Problem ->
Within the listing below, filter for "section" and copy every matching line.

>>>

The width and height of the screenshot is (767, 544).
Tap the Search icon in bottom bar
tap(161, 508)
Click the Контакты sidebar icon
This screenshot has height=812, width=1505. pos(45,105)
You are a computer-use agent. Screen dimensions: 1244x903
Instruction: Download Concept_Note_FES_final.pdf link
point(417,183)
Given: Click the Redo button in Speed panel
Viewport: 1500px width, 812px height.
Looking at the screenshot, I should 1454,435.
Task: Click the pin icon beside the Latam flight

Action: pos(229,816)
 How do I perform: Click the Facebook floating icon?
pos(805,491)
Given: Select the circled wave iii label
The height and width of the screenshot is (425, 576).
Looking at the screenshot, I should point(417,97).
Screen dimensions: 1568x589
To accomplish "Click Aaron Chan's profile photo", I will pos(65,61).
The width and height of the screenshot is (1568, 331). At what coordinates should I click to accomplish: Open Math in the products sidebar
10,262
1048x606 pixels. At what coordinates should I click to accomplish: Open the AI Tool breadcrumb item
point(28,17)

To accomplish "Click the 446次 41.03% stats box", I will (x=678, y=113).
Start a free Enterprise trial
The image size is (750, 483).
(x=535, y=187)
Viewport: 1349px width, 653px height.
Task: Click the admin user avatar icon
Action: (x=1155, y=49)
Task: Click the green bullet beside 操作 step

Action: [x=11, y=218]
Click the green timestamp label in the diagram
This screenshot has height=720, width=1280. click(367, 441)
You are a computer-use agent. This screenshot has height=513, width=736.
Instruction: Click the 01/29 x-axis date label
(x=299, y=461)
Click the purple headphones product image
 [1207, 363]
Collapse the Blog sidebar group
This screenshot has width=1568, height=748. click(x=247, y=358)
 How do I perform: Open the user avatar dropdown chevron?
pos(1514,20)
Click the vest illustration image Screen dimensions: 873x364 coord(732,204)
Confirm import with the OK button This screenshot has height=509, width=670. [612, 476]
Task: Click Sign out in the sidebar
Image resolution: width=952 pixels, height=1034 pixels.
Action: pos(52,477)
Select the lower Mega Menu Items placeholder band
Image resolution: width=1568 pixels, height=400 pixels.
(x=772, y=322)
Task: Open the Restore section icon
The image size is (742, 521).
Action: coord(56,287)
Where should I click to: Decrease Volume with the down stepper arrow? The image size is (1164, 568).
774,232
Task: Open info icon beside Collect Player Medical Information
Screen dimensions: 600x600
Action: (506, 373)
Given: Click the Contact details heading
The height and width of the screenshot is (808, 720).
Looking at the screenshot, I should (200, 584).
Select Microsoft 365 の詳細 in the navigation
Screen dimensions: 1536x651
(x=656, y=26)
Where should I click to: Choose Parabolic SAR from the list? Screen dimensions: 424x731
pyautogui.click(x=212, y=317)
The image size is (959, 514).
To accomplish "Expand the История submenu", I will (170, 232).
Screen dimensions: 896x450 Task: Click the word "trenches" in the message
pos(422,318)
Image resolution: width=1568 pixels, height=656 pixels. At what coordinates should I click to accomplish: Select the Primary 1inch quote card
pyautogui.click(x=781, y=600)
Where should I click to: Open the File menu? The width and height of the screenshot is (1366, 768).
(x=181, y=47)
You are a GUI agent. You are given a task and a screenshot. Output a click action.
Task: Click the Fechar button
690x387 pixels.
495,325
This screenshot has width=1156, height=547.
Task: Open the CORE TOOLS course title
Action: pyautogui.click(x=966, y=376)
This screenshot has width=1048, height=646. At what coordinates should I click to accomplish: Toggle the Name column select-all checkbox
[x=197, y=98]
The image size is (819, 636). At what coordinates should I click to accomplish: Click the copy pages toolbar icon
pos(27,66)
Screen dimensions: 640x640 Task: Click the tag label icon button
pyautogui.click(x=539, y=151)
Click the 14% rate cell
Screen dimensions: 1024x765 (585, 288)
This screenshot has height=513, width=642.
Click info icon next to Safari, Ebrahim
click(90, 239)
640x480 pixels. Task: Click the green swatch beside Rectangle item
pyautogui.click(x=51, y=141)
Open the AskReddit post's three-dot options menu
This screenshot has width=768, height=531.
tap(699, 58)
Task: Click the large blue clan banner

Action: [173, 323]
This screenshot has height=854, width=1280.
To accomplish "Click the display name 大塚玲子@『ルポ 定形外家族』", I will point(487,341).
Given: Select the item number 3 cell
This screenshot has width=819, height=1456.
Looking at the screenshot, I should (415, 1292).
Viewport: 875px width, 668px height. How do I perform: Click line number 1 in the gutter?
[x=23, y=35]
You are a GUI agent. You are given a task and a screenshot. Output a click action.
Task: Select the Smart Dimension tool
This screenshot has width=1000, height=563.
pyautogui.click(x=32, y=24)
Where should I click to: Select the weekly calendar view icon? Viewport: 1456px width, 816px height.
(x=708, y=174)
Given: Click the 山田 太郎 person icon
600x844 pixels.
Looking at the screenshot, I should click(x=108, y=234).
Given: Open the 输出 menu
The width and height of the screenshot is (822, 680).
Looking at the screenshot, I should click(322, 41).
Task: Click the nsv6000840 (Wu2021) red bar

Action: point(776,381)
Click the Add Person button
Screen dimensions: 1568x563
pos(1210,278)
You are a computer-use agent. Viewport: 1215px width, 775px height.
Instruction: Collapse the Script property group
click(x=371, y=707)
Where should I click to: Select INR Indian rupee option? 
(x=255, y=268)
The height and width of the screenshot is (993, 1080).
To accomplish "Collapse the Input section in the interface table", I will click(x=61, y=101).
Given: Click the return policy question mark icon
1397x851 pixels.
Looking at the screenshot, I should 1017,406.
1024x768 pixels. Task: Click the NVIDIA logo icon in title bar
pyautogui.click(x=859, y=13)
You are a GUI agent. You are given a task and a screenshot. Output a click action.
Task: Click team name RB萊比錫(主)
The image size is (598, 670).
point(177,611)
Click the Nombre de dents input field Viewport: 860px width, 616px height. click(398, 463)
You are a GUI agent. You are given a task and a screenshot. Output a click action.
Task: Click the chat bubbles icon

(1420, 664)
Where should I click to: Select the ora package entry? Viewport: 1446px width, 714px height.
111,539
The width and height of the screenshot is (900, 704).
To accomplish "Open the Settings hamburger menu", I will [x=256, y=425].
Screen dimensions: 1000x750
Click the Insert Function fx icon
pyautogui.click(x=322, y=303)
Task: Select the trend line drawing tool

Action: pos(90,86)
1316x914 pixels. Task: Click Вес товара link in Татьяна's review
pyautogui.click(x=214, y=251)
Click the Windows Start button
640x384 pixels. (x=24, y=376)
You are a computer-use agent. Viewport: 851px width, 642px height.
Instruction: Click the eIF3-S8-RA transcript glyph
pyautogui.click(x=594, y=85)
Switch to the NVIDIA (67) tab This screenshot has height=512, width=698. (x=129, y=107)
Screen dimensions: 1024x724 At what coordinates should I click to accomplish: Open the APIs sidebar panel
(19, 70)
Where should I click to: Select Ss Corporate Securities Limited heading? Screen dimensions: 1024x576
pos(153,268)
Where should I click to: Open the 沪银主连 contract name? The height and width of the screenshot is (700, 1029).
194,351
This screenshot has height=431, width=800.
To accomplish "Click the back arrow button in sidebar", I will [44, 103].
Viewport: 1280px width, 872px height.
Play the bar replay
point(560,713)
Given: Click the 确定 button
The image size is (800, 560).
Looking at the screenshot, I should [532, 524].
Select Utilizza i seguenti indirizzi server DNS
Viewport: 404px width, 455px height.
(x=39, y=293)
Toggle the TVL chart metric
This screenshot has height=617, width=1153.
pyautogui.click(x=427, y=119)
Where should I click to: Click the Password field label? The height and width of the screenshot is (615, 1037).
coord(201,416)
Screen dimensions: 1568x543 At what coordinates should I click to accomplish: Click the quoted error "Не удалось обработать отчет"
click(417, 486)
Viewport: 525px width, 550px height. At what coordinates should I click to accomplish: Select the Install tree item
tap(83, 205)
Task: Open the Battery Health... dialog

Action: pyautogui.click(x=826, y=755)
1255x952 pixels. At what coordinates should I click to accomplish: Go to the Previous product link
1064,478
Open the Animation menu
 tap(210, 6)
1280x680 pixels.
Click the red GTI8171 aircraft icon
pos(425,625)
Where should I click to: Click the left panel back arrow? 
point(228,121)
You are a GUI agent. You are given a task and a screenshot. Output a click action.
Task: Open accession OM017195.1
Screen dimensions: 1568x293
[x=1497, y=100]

<<<

Task solution ->
Task: Open the Restore section icon
To accomplish "Collapse the Input section in the interface table", I will click(x=61, y=101).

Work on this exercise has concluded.